Drawing and Reshuffling

The draw pile recycles the discard pile when it runs low, while preserving the active top card.

Rule to remember
The top discard stays on the table. Everything beneath it can be shuffled back into the draw pile.

Rules

  • If you cannot play, you draw one card and your turn ends.
  • A pending penalty makes you draw its full amount: 2, 3, or 5 cards.
  • If the draw pile does not hold enough cards, the discard pile below the top card is shuffled into a new draw pile.
  • The top card stays face up. It still defines what can be played next.
  • Online games record the reshuffle, so every player at the table sees the same draw order.

Examples

  • If a Joker penalty needs 5 cards but the draw pile holds 2, the game reshuffles the discards below the top card, then finishes the draw.
  • The top card never disappears during a reshuffle, because players still need to know the active condition.

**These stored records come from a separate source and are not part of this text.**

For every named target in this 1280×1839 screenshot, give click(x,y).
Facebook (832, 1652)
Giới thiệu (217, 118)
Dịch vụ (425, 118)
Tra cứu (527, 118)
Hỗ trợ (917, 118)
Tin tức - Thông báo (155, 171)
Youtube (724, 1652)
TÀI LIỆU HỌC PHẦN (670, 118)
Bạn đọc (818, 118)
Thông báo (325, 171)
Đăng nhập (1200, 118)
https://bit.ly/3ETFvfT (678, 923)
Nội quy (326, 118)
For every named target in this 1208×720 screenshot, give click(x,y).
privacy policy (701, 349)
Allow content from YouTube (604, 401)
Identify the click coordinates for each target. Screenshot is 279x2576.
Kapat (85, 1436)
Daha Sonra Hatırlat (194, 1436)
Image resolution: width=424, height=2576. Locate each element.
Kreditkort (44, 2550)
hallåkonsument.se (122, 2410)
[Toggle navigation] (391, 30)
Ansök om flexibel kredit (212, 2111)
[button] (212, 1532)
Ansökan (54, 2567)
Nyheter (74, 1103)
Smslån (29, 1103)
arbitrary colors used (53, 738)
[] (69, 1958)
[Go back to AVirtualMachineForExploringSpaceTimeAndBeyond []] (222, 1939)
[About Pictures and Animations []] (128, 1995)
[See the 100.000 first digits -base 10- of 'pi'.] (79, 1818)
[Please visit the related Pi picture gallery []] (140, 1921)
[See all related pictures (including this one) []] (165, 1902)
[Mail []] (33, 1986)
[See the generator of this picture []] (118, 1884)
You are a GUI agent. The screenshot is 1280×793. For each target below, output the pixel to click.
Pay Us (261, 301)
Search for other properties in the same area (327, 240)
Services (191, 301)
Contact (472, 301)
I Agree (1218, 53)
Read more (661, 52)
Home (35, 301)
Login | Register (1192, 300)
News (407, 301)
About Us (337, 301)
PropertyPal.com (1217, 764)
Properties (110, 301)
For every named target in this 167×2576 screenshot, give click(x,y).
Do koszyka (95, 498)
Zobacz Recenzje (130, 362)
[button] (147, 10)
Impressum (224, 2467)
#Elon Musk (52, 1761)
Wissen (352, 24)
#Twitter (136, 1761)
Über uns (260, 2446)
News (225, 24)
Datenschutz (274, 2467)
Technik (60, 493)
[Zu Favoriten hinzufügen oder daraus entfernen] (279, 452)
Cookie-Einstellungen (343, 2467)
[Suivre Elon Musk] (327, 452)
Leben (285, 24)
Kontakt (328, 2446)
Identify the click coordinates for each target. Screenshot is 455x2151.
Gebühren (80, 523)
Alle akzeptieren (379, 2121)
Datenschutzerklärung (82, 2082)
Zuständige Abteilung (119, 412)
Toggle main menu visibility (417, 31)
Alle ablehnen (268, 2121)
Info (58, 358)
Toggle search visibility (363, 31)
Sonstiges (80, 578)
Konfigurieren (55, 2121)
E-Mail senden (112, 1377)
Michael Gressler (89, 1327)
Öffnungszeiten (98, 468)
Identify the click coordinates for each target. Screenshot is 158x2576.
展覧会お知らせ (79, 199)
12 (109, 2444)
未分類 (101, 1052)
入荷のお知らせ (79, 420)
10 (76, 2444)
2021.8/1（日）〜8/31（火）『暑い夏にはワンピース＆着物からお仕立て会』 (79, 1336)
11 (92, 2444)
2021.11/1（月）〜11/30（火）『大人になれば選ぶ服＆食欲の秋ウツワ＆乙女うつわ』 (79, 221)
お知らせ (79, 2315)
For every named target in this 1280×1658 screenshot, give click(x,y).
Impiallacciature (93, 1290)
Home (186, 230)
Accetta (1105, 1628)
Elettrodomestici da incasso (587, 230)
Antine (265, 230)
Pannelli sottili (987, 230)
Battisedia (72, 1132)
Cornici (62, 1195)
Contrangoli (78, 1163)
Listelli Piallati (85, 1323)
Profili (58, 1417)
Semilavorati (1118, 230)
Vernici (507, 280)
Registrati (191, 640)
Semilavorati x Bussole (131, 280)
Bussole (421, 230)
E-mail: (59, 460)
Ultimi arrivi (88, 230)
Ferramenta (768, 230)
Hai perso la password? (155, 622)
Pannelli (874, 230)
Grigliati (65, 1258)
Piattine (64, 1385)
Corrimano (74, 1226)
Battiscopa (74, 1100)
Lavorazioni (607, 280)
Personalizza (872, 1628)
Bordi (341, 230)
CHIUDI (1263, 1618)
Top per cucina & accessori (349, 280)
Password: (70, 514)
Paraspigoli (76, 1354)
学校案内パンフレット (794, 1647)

Online Tables and Lobby State

Online tables use verified players, host approval, persistent games, and private hands.

Rule to remember
Each player sees their own hand. Shared table state updates through Realtime and can be recovered on refresh.

Rules

  • Online play requires sign-in so tables, seats, and game history can be restored.
  • The host creates the table, approves or declines join requests, and starts the round.
  • Players can return to their online games from the online games page.
  • A finished table should show the round outcome rather than a join prompt.
  • Private hands stay private. Public state includes seats, turn, discard top, draw count, and move history.
  • Move history is stored so future review, coaching, and monetized analysis can be built from the same event stream.

Examples

  • If a player refreshes mid-game, their hand and turn state persist.
  • If a join request is declined, the requester should see the reason in their online games history.